CompTIA’s Workforce and Learning Trends 2021: Accelerating Through the Curve finds that a vastly accelerated pace of change is forcing companies to make a choice. How quickly can they transition from business and workforce continuity to business and workforce innovation — from survival to building and creating? The COVID-19 pandemic put a twist in the path, but companies that accelerate through the curve will build momentum and lean into the future of work and learning.
To do that, companies are renewing their focus on innovative approaches to:
- worker resilience;
- diversity, equity and inclusion;
- operationalizing a learning culture;
- access to alternative learning and career pathways; and
- team-based deployments of artificial intelligence (AI) and automation.
CompTIA’s Workforce and Learning Trends 2021: Accelerating Through the Curve presents a data-driven look at the key developments shaping the future of work and future of learning.
1. Companies Renew Focus On Worker Resilience
The 2021 CompTIA survey of HR leaders confirms what many other surveys have shown — that the pandemic created broad concern about employee work-life balance, workflows and morale. Looking ahead, 41% say their companies will have a new emphasis on communication and on emerging tech skills for remote work, and 42% expect new efforts on upskilling and reskilling for incumbent employees.
For all the anxiety about needing resilient and agile organizations in recent years, the pandemic response demonstrated that those qualities may have been available all along. Under very difficult circumstances, and in a matter of weeks, workers at many companies stood up entirely new operating models. They built safer socially distanced workspaces, established new workflows for hybrid teams, shifted learning curricula online and, of course, shifted to working from home.
2. Business Gets More Proactive About DEI
The disruptions caused by the pandemic made inequalities more visible. That, and the long-overdue awakening to systemic racism sparked by countless injustices, are accelerating the movement toward diversity, equity and inclusion in the workplace.
Over half of HR professionals in the CompTIA survey expect their organizations will pursue new initiatives related to diversity, equity and inclusion in the year ahead, and those initiatives are more likely to be intentional and accountable.

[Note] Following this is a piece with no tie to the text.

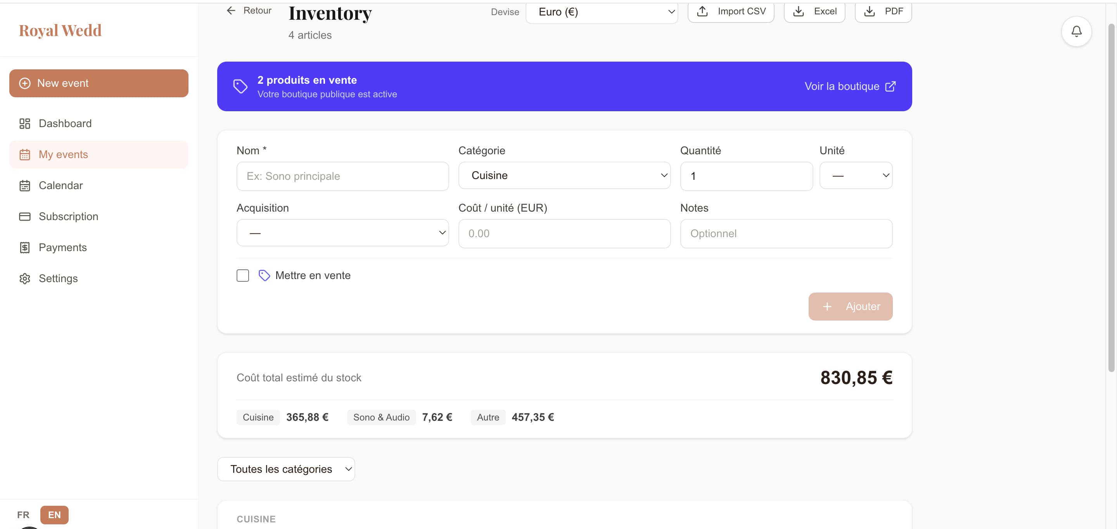The height and width of the screenshot is (529, 1117).
Task: Click the tag icon beside Mettre en vente
Action: click(264, 275)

Still, businesses are still struggling to operationalize DEI activity. As HR industry analyst Josh Bersin notes in his 2021 predictions, skills in this domain are not widely distributed, and many organizations haven’t figured out what metrics to use.26 Our survey of HR leaders reinforces that.

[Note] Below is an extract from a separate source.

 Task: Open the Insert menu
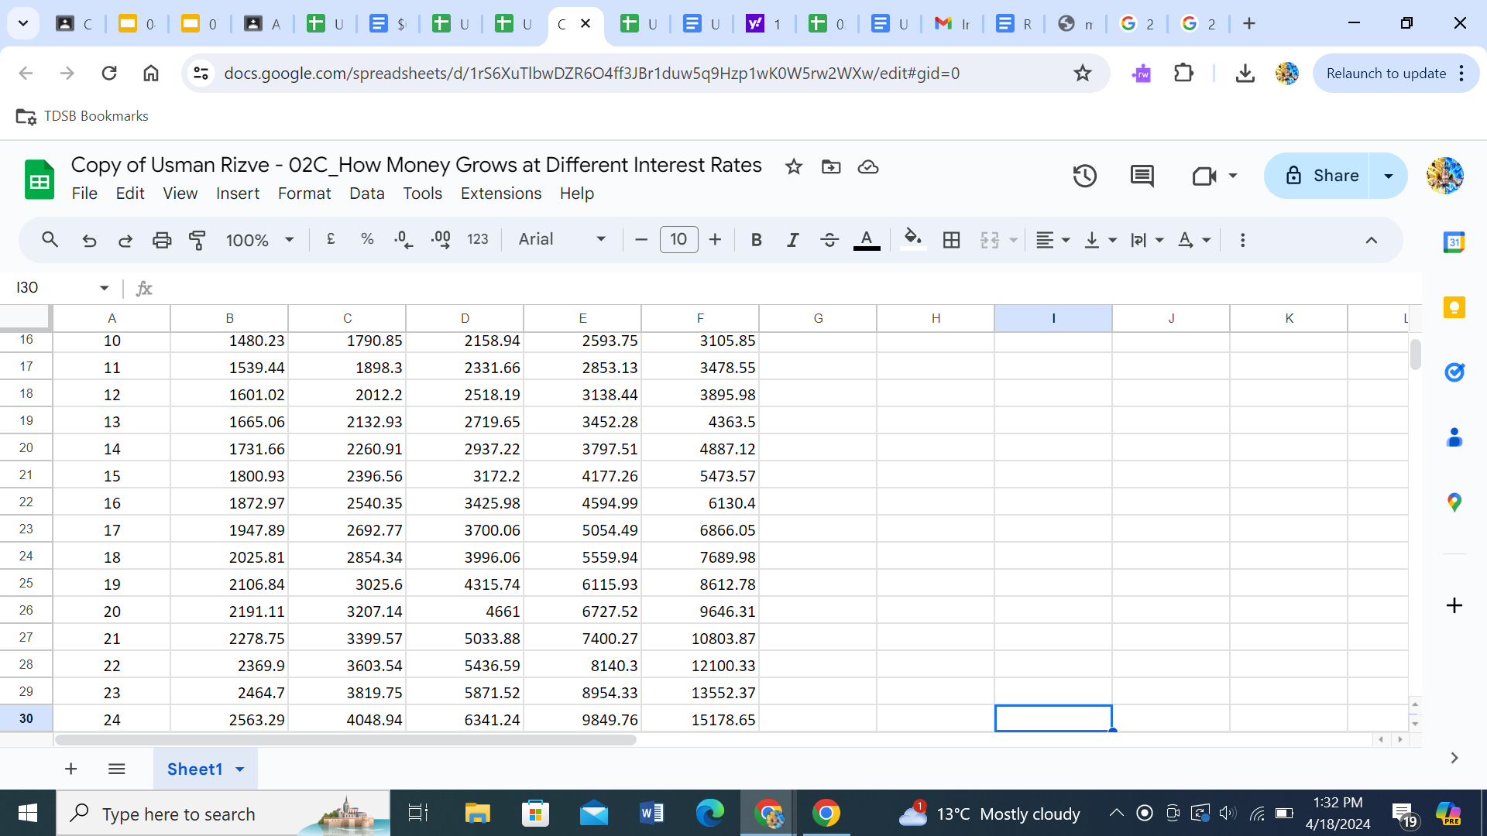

3. Continuous Learning Is the New Personalized Learning
The goal of a learning culture is achieved with high-quality continuous learning that is available anytime, anywhere, for any learning modality.
In our survey, over 75% of HR leaders expect to increase the tools they use to personalize talent development activities, with people from large employers much more likely to say it will increase significantly. Overall, this supports a trend toward delivering personalized experiences to employees. However, our qualitative interviews and research suggest that a lot of what has passed for personalized learning has been just a form of segmentation. It didn’t necessarily allow individual learners to choose what content or paths worked for them personally.
Nor did it allow them to choose when and where they learn, since most training is still delivered as a point-in-time event. A truly personalized experience probably isn’t achievable until employees are in an environment of continuous learning, where they can turn it on like a tap when they need it most.
4. Alternative Learning and Career Pathways Are Extending and Branching
The debate over the future of work confirms the many challenges of navigating an increasingly complex digital world. These forces are driving employers and workers to seek new career on-ramps and models that enable internal mobility.
Employers in CompTIA’s survey continue to seek more on-ramps for new employees and for more effective ways to upskill and reskill current employees. Of these, 57% of senior leaders expect a continued trend toward de-prioritizing the four-year degree. However, another 24% support the trend but have questions given the challenges of countering inertia.
Asked what could influence this trend, culture change is one of the biggest factors: 44% say it will happen if organizations are more agile in general, and the same percentage say a significant obstacle is organizational resistance to change. The trend toward retaining and advancing incumbent employees to fill critical roles may be clearer, with 50% of people from large organizations saying they plan new efforts to reskill or upskill technology staff in response to the pandemic.
5. AI Becomes a Strategic Partner of Human-Digital Teams
Automation is no longer just a tool. Human-AI hybrid team models are emerging, and workers will have to be both more creative about collaborating with AI and more analytical about what the AI is creating.
Over 80% of respondents in CompTIA’s survey expect AI to have either a moderate or significantly increased impact on HR in the year ahead, and people in senior roles were much more likely to say it will have a significant impact. A majority of companies are either piloting or actively using AI in candidate screening, onboarding, competency assessment and career planning.